Sus antecedentes políticos eran conocidos por las autoridades cuando se convirtió en director científico del laboratorio de Los Álamos, y justamente dicha información fue utilizada para atacarlo después de la guerra, cuando manifestó su oposición al desarrollo de la bomba de hidrógeno. En 1954 el gobierno estadounidense le juzgó en una audiencia secreta de seguridad, le retiró su habilitación de seguridad y luego hizo pública la transcripción del ‘juicio’. Fue humillado política y personalmente”.

“La gente parece olvidar que vivimos en una era nuclear”

Durante toda su vida Kai Bird estuvo rodeado de conversaciones sobre conflictos bélicos.
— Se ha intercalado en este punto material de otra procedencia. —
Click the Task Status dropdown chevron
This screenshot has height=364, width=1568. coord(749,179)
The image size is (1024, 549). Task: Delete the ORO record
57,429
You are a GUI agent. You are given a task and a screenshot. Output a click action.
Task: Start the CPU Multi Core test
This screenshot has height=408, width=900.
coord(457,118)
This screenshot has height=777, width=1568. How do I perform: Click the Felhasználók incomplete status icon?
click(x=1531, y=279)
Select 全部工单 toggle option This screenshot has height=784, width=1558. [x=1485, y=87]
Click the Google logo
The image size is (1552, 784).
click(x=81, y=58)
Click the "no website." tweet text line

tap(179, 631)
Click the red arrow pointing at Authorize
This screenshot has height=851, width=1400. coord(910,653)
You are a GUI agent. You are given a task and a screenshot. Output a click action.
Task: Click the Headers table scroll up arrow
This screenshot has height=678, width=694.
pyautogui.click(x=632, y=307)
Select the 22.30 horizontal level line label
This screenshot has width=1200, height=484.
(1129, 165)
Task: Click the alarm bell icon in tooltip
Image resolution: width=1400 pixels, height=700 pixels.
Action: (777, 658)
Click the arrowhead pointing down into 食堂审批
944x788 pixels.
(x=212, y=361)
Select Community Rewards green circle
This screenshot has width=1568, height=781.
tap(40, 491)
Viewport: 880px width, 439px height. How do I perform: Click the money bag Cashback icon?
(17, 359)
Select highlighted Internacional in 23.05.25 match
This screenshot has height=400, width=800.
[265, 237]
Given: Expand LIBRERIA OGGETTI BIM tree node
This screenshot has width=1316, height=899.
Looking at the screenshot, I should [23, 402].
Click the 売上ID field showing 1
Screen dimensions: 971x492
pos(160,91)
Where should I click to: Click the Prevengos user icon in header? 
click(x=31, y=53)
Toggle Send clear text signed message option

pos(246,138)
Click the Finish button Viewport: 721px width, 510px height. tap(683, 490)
Su padre fue un funcionario del Servicio Exterior norteamericano, por lo qué pasó parte importante de su infancia en Medio Oriente. “Siempre elijo temas que me despiertan la curiosidad por lo que realmente ocurrió. He escrito dos libros sobre esa zona porque crecí en Jerusalén, El Cairo, Beirut y Arabia Saudí, y quería entender la historia que había detrás de todas las guerras que conocí en mi infancia”.

Ahora, por primera vez uno de sus libros llegará a la pantalla grande. Sobre esto, Bird dice que Nolan lo invitó al plató de la película para vivir en primera persona el proceso de producción. “Fue una experiencia interesante”, comenta.

Y agrega: “Tengo grandes esperanzas de que la película sea considerada artísticamente brillante, pero creo que también servirá para transmitir una historia interesante sobre la era atómica en la que vivimos y el papel de los científicos como intelectuales públicos. A medida que nos adentramos en una nueva era de inteligencia artificial, creo que hay algunas lecciones que podemos aprender de los científicos que se enfrentaron en 1945 a las implicaciones de construir armas atómicas”.

- ¿Y qué piensa sobre la idea de algunos historiadores que proyectan una posible Tercera Guerra Mundial?
- No sé qué ocurrirá en la guerra de Ucrania, pero es evidente que se trata de un conjunto de circunstancias peligrosas. La gente parece olvidar que vivimos en una era nuclear y que la historia no ha terminado. En 1945 se utilizaron dos bombas atómicas en Hiroshima y Nagasaki, y desde entonces no se han utilizado armas nucleares en combate. Pero estuvimos muy cerca de eso durante la crisis de los misiles cubanos de 1962. Y podría volver a ocurrir. Como creía Robert Oppenheimer, deberíamos encontrar la manera de prohibir estas armas y regular todo lo nuclear bajo el derecho internacional”.